Rewrite all the entries below as a single numbered list, one line per item. Skip any blank lines and leave the pictures out.

··· DATASET RECORDS ···

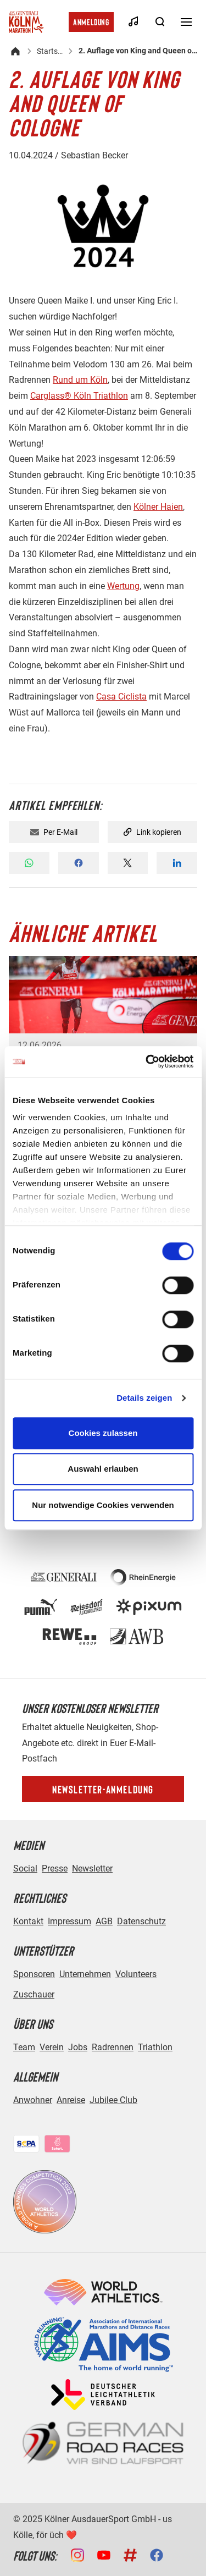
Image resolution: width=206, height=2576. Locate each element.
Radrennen (112, 2047)
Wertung (123, 586)
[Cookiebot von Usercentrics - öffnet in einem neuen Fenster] (146, 1061)
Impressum (69, 1921)
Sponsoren (34, 1974)
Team (24, 2047)
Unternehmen (85, 1974)
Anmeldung (91, 21)
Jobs (77, 2047)
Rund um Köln (80, 380)
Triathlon (155, 2047)
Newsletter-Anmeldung (103, 1789)
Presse (55, 1868)
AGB (104, 1921)
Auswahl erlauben (103, 1468)
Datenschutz (141, 1921)
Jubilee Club (113, 2100)
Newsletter (92, 1868)
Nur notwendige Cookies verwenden (103, 1505)
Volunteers (136, 1974)
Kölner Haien (158, 507)
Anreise (71, 2100)
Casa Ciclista (121, 696)
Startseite (50, 51)
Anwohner (32, 2100)
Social (25, 1868)
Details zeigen (144, 1397)
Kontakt (28, 1921)
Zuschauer (33, 1994)
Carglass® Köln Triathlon (79, 395)
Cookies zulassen (103, 1433)
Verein (52, 2047)
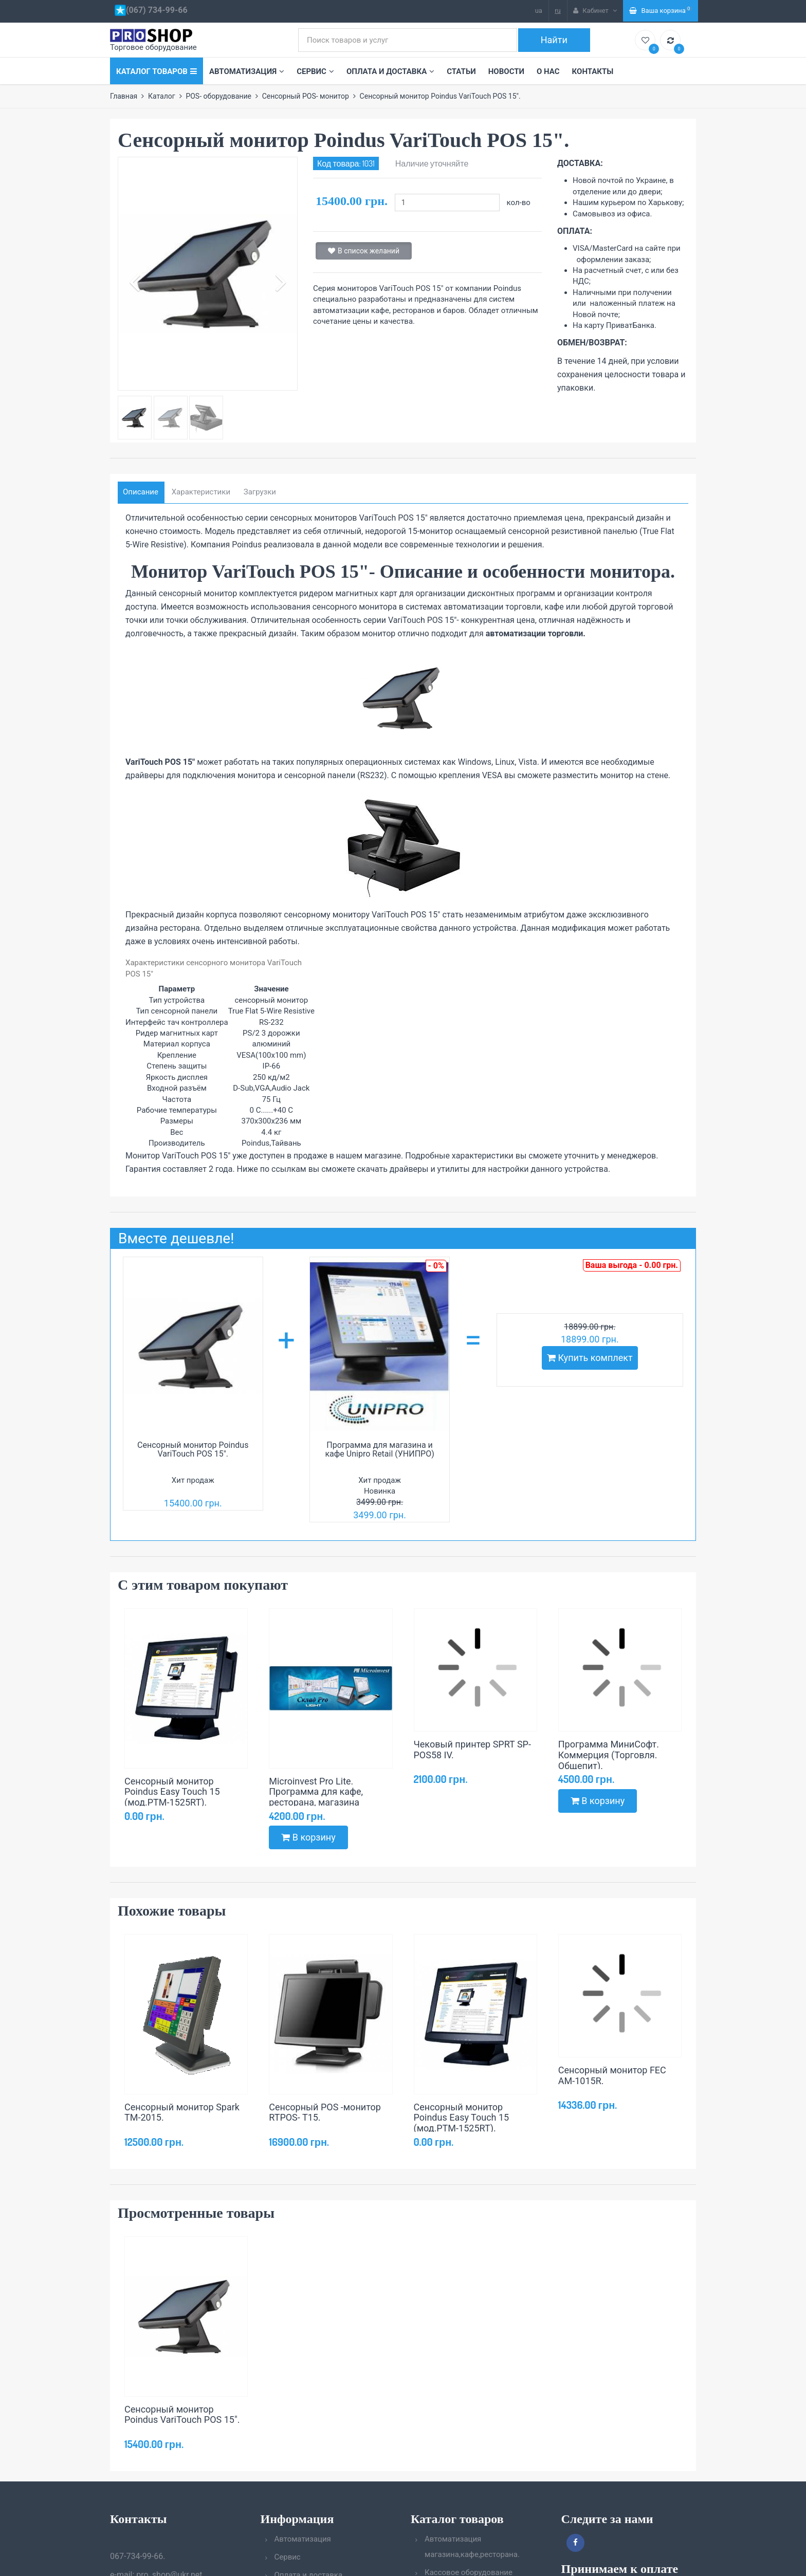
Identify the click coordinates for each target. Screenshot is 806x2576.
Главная (123, 96)
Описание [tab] (140, 491)
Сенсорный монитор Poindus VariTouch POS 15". (192, 1449)
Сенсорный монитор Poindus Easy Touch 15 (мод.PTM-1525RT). (172, 1792)
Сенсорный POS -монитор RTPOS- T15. (325, 2112)
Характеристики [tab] (201, 491)
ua (538, 10)
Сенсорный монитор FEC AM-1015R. (612, 2075)
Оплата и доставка (390, 71)
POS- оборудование (218, 96)
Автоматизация (246, 71)
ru (558, 10)
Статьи (461, 71)
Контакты (593, 71)
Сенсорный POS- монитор (305, 96)
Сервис (315, 71)
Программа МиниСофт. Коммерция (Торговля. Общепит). (608, 1755)
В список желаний (363, 251)
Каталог (161, 96)
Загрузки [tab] (260, 491)
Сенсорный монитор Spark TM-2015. (182, 2112)
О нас (548, 71)
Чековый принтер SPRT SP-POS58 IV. (472, 1749)
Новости (506, 71)
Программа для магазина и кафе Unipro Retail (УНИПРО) (379, 1449)
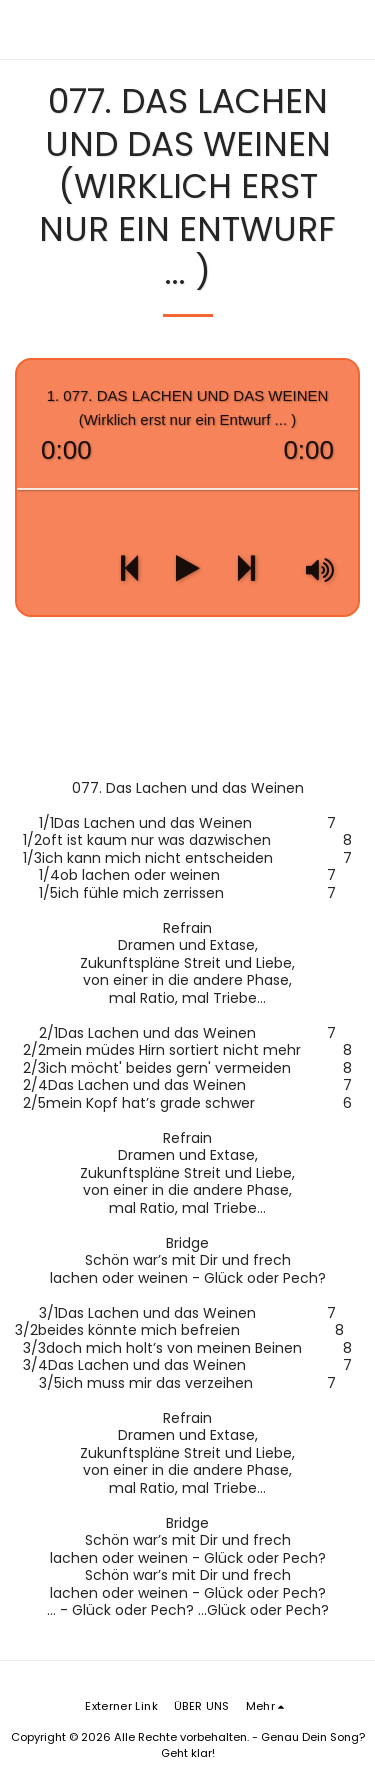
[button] (351, 29)
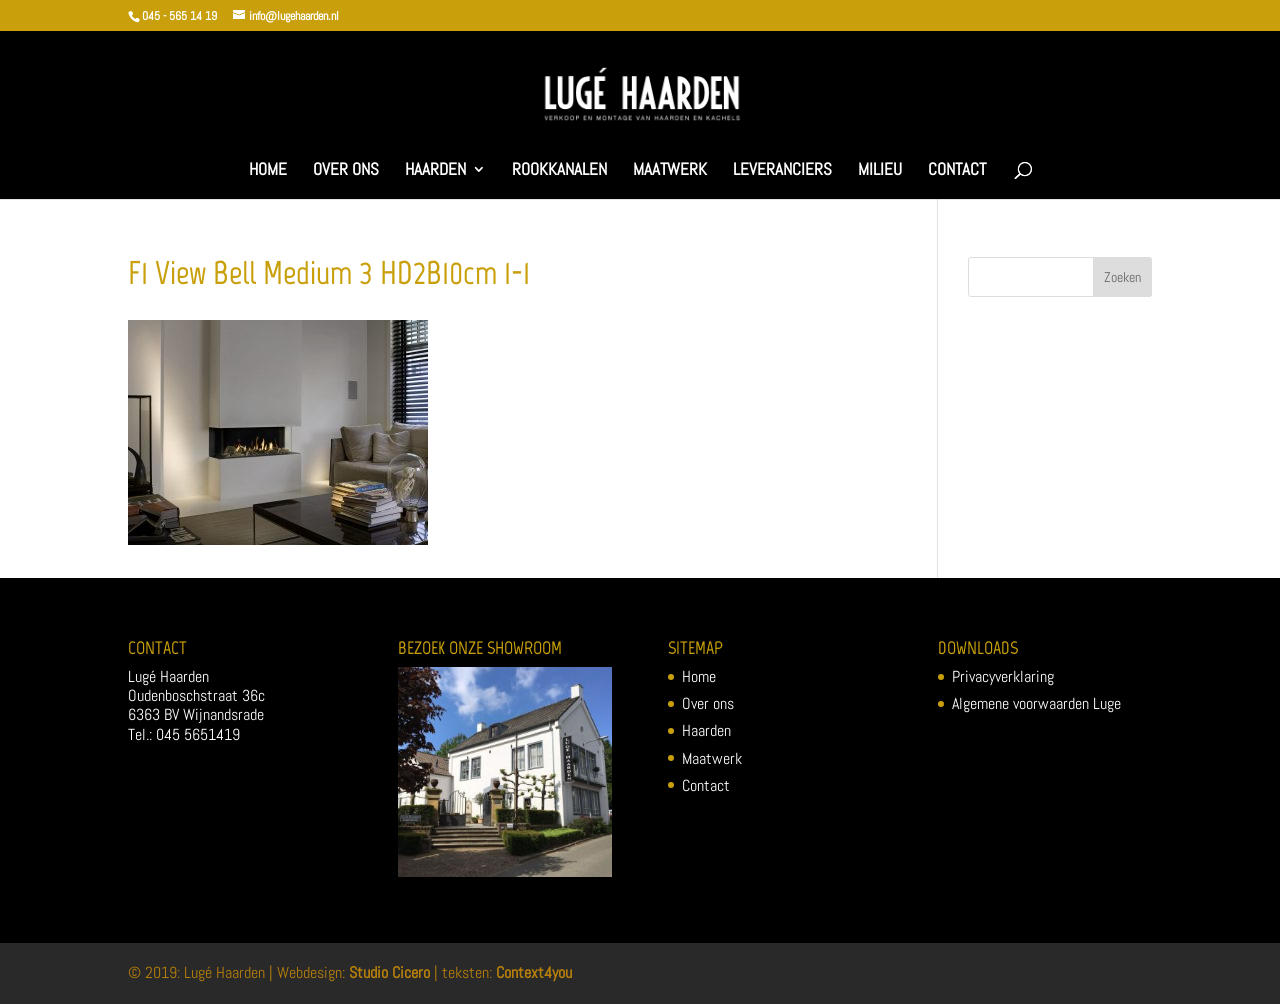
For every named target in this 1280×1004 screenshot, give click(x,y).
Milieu (880, 171)
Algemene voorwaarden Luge (1036, 703)
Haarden (435, 171)
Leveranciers (782, 171)
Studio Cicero (389, 972)
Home (268, 171)
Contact (957, 171)
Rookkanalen (559, 171)
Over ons (346, 171)
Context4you (534, 972)
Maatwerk (670, 171)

···

* [CORRECT RESULT]
1. Image resolution: width=206, height=2576. Locate each element.
2. Radrennen (112, 2047)
3. Wertung (123, 586)
4. [Cookiebot von Usercentrics - öffnet in einem neuen Fenster] (146, 1061)
5. Impressum (69, 1921)
6. Sponsoren (34, 1974)
7. Team (24, 2047)
8. Unternehmen (85, 1974)
9. Anmeldung (91, 21)
10. Jobs (77, 2047)
11. Rund um Köln (80, 380)
12. Triathlon (155, 2047)
13. Newsletter-Anmeldung (103, 1789)
14. Presse (55, 1868)
15. AGB (104, 1921)
16. Auswahl erlauben (103, 1468)
17. Datenschutz (141, 1921)
18. Jubilee Club (113, 2100)
19. Newsletter (92, 1868)
20. Nur notwendige Cookies verwenden (103, 1505)
21. Volunteers (136, 1974)
22. Kölner Haien (158, 507)
23. Anreise (71, 2100)
24. Casa Ciclista (121, 696)
25. Startseite (50, 51)
26. Anwohner (32, 2100)
27. Social (25, 1868)
28. Details zeigen (144, 1397)
29. Kontakt (28, 1921)
30. Zuschauer (33, 1994)
31. Carglass® Köln Triathlon (79, 395)
32. Cookies zulassen (103, 1433)
33. Verein (52, 2047)
34. Identify the click coordinates for each target. Screenshot is 806x2576.
35. Главная (123, 96)
36. Описание [tab] (140, 491)
37. Сенсорный монитор Poindus VariTouch POS 15". (192, 1449)
38. Сенсорный монитор Poindus Easy Touch 15 (мод.PTM-1525RT). (172, 1792)
39. Сенсорный POS -монитор RTPOS- T15. (325, 2112)
40. Характеристики [tab] (201, 491)
41. ua (538, 10)
42. Сенсорный монитор FEC AM-1015R. (612, 2075)
43. Оплата и доставка (390, 71)
44. POS- оборудование (218, 96)
45. Автоматизация (246, 71)
46. ru (558, 10)
47. Статьи (461, 71)
48. Контакты (593, 71)
49. Сенсорный POS- монитор (305, 96)
50. Сервис (315, 71)
51. Программа МиниСофт. Коммерция (Торговля. Общепит). (608, 1755)
52. В список желаний (363, 251)
53. Каталог (161, 96)
54. Загрузки [tab] (260, 491)
55. Сенсорный монитор Spark TM-2015. (182, 2112)
56. О нас (548, 71)
57. Чековый принтер SPRT SP-POS58 IV. (472, 1749)
58. Новости (506, 71)
59. Программа для магазина и кафе Unipro Retail (УНИПРО) (379, 1449)
60. [button] (351, 29)
61. For every named target in this 1280×1004 screenshot, give click(x,y).
62. Milieu (880, 171)
63. Algemene voorwaarden Luge (1036, 703)
64. Haarden (435, 171)
65. Leveranciers (782, 171)
66. Studio Cicero (389, 972)
67. Home (268, 171)
68. Contact (957, 171)
69. Rookkanalen (559, 171)
70. Over ons (346, 171)
71. Context4you (534, 972)
72. Maatwerk (670, 171)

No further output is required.